Sheri1969's Blog

You CAN Be GREAT!

Keep away from people who try to belittle your ambitions. Small people always do  that, but the really great ones make you feel that you, too, can become great. -  Mark Twain, writer and satirist

It is normal for children to made unwise choices when it comes to friends. It is  normal for them to have a friend one day and the next day completely hate them.  They are not wise enough to discern what is behind a true person.

Even teenagers have this problem. With peer pressure increasing by the day, there  is enourmous pressure to fit in somehow.

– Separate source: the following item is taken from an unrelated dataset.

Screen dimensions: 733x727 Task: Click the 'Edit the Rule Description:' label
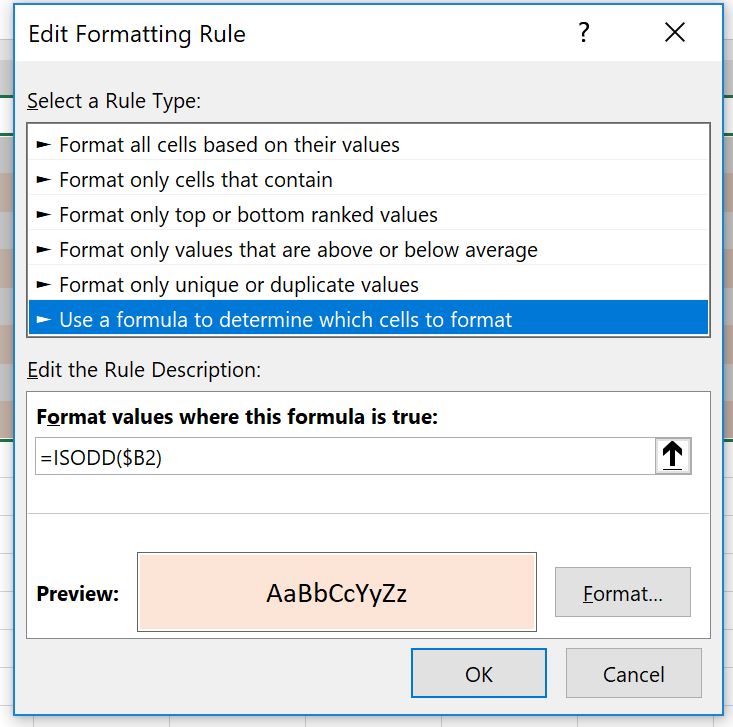(x=144, y=370)
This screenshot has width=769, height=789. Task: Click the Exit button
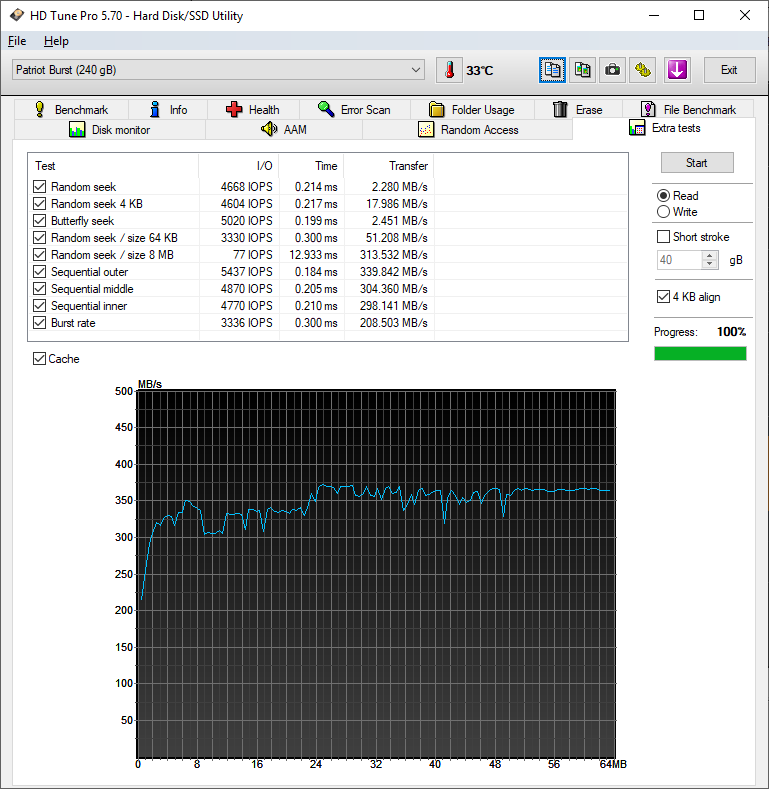coord(729,70)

"Well, if you are going to be friends with Suzy, you can't be my friend!"
You just imagined a little girl didn't you!

"Now, you know how much I despise Susan, how can you invite me here knowing  she is giong to be here too? If she is going to be here, I'm going to have to  leave."

Same situation, different ages. Do we really grow up when we get older or do we  just continue to take along the bad habits with us?

Oh we can all be great when we get older, but in what way do you want to be  great? Do you want to be a great leader remembered for doing what was right,  regardless of the price and do what is right for the people, or do you want to do  what people want you to do so you can fit into a certain social class? What kind of  legacy do you wan to leave behind?

And the qualities that go with what to look for in a good friend are also the  qualities to look for in somebody who is great.

Qualities I look for in a friend include:
trustworthiness - how much can I trust this person?
respect - does this person respect my boundaries?
honesty - is this person honest with me?
non judgmental - can I be honest with this person without judgment?
equality - does this person consider me their equal?
humour - am I able to laugh with this person without ridicule?
patience - is this person patient or do they push a little too hard
interests - does this person have some of the same interests as myself?
differences - can I learn from this person things I don't know?
compatibility - can this person and I agree to disagree and still get along?
independence - does this person understand I have other friends and won't be  with them all the time?
temper - does this person have a bad temper or are they able to be  self-contrtolled?
reliability - can I rely on this person when things are tough?
uniqueness - does t his person set their own standards or are they followers?
education - is this person willing to learn or are they stuck in their ways?
focus - does this person have goals - do they know where they are going
gentleness - will this person be there when the rest of the world walks away?
comepplete equality - does this person believe in complete equality for all  humans?

The list could go on much longer, but I think you get the idea. And as the list is a  good one to use for finding friends that uplift us, encourage us, support us and  cause us to want to be a better person and better at what we do, so it can be  used to evaluate the relationships with regards to work and career. When you are  being interviewed or are interviewing people, this would be a good list to go by.

Anybody can become great, but it is how you become great. Do you want to be  remembered for your good qualities and smile or do you want to be remembered  as a grouchy, mean and ignorant person? Just remember that as you act:
 
There are ears that are listening...
 
There are mouths that are talking...
 
People that are watching...
 
And generations that will be following.
 
What legacy do you want to leave behind?